The trouble didn’t really start until I was 22, slightly less than four years ago. My boyfriend told me about the time he traveled from New York to Vermont on his mountain bike, hoisting a backpack and camping along the way.
“You can do that?” I asked, struck in amazement. It all seemed so unlikely.
But that put the cogs in motion, so to speak. I discovered that it was possible to ride a bike, well, anywhere – and it seemed like a good thing to try.
Relearning to ride a bike wasn’t as effortless as it’s often touted to be. I had to read up on working the shifters. I took a lot of falls. But as my mileage went up, so did my confidence. By September, I was on pedaling toward a 600-mile, 14-day trip through the Utah and Colorado deserts. In October of the following year, I left on a two-month, 3,200-mile tour of America. Addiction had arrived.
It’s hard to say exactly where I crossed the line between social cyclist and a person who some might say has a “problem.” My mom thinks it was the time I purchased a second bike.
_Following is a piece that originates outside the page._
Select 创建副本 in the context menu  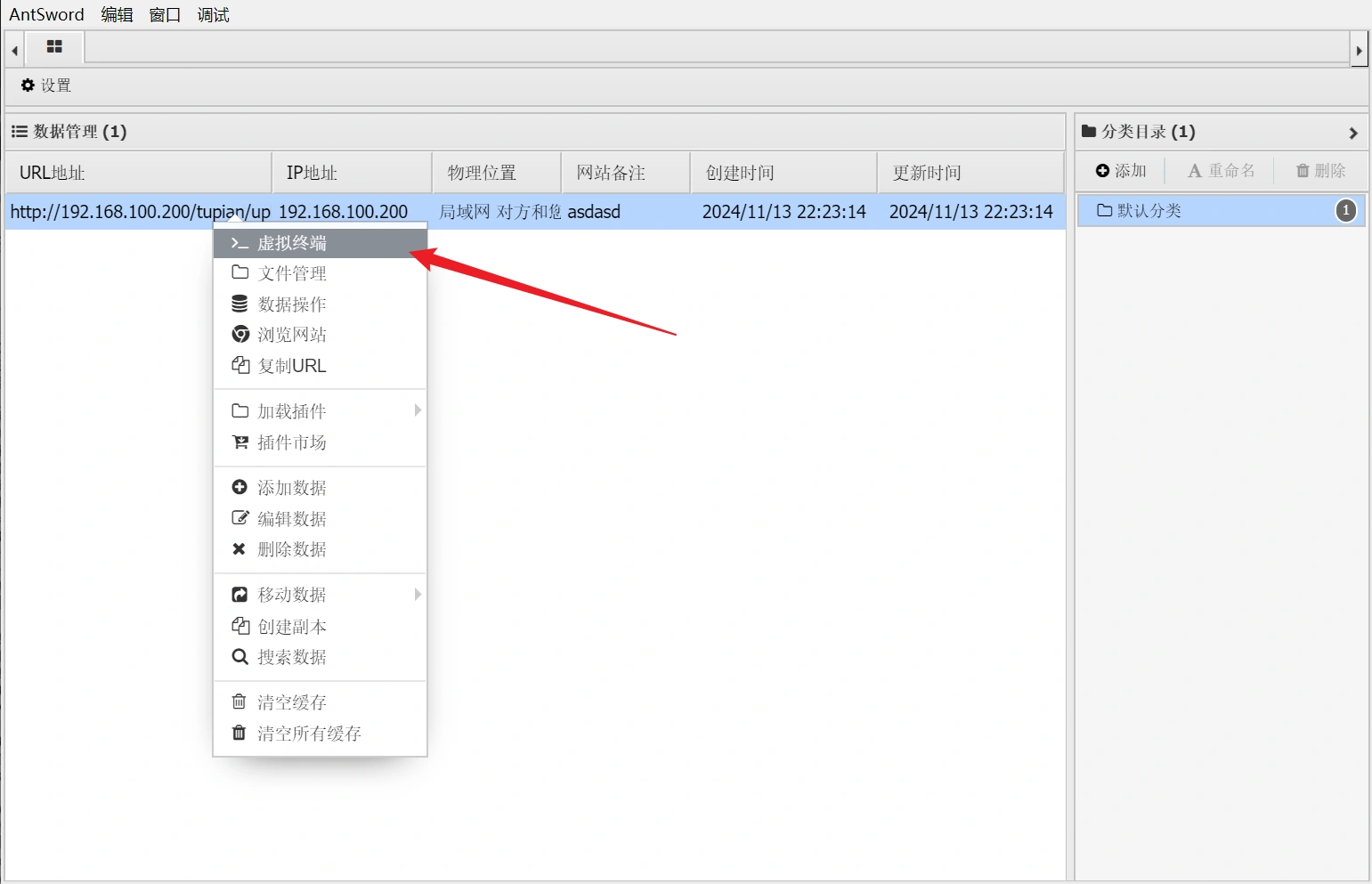click(292, 627)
My friends think it may have been all of the centuries I put in during the summer of 2004. I think it was my recent move to Alaska that really pushed me over the edge. They told me I couldn’t bike in Alaska in the winter. They were wrong.
I admit it. I’ve become an ice biker, grinding up snowy trails, pedaling over ice boulders, collecting frost on my face and loving every minute of it. The riding has probably been harder on my Gary Fisher Sugar mountain bike than it is on me, but I haven’t yet seen any signs of lasting damage. The truth is, anyone with warm clothing and some fat tires can ride in the winter.
It’s as easy as that.
That’s why, as a bicycle addict, I had to kick it up a notch. I’m currently logging miles to train for the Susitna 100 , a 100-mile bicycle race along the frozen Iditarod Trail. I like to tell people that it’s just like any century – except for the technical snow riding, the darkness, the endless miles of Alaskan wilderness, and the fact that it can and has hit 40 below during the race. I can’t wait!
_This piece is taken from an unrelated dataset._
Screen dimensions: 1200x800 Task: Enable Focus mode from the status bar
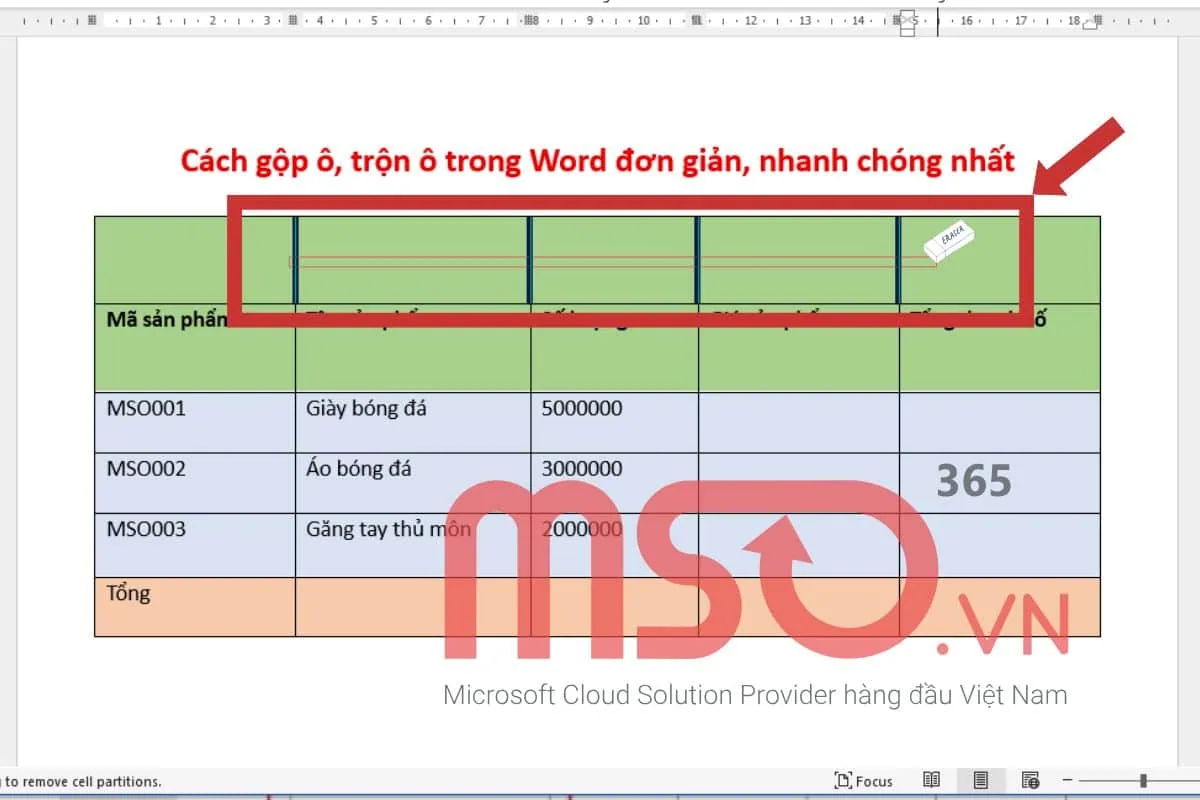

The entry fee is pretty high, so I’m raising money by riding frosty miles near my home in Homer, Alaska.
Should I hit that goal, I hope to continue to raise money for the Lance Armstrong Foundation.
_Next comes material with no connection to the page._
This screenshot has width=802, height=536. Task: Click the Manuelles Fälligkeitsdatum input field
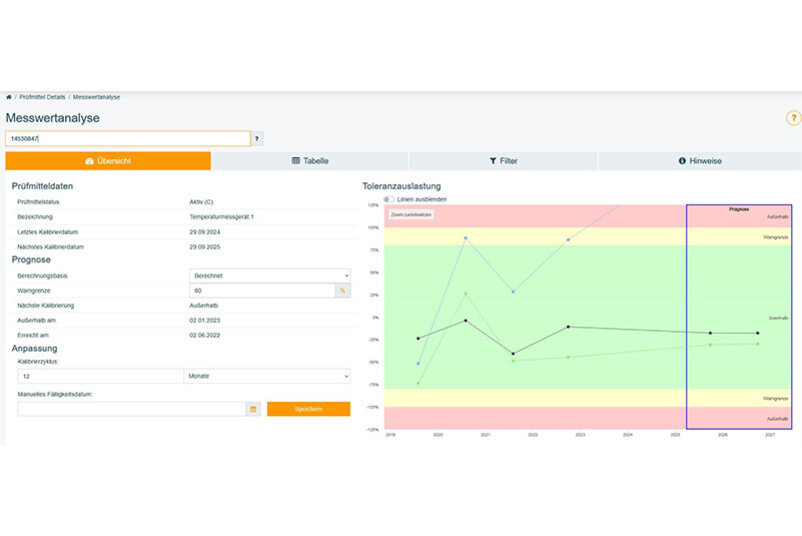click(x=125, y=409)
I am keeping a blog of my progress, complete with photos, online at arcticglass.blogspot.com. The photography is an important part of each ride, because scenery is a large part of the reason I keep plugging through mile after mile of arctic wind blasts and downright slippery ice. My camera will be the only nonessential item I’m willing to carry down the Iditarod Trail.
Well, thanks for letting me get all this off my chest.
It’s nice to know I’m not crazy. I’m just like you. Oh, it’s OK if you’re not ready to come to terms with that yet. Give it a few years.